--- WHAT YOU HAVE TO DO ---
From the material below, extract every line that contains the string "size". Case counts.

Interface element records
**********

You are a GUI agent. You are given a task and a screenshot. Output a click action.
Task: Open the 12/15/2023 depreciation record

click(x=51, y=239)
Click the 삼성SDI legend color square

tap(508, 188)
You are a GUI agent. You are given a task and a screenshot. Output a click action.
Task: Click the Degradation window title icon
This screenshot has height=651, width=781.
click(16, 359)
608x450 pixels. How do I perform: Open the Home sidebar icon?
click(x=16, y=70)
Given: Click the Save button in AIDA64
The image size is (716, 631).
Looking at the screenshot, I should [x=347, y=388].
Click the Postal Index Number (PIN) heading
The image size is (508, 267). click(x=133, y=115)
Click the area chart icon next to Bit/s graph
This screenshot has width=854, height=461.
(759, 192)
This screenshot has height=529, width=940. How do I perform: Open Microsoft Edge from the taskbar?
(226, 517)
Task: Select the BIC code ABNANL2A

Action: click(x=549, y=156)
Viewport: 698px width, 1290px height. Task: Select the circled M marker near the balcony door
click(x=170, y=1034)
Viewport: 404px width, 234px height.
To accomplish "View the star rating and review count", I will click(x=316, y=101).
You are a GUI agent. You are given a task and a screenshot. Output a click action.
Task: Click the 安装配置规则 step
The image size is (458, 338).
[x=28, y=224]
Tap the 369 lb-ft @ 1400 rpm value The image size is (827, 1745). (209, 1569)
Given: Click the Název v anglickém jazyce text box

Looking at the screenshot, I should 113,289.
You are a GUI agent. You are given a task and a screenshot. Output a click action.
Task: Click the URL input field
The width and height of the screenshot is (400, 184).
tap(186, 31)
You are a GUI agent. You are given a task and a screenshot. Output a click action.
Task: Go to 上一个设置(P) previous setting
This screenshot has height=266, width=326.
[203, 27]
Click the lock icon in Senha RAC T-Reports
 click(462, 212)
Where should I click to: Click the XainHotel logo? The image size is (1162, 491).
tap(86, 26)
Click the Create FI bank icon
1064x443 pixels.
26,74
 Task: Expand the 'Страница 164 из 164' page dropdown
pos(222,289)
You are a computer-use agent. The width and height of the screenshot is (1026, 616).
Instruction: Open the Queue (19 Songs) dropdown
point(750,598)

**********

--- ANSWER BELOW ---
The image size is (716, 631).
The image size is (508, 267). click(x=133, y=115)
The image size is (458, 338).
Tap the 369 lb-ft @ 1400 rpm value The image size is (827, 1745). (209, 1569)
Where should I click to: Click the XainHotel logo? The image size is (1162, 491).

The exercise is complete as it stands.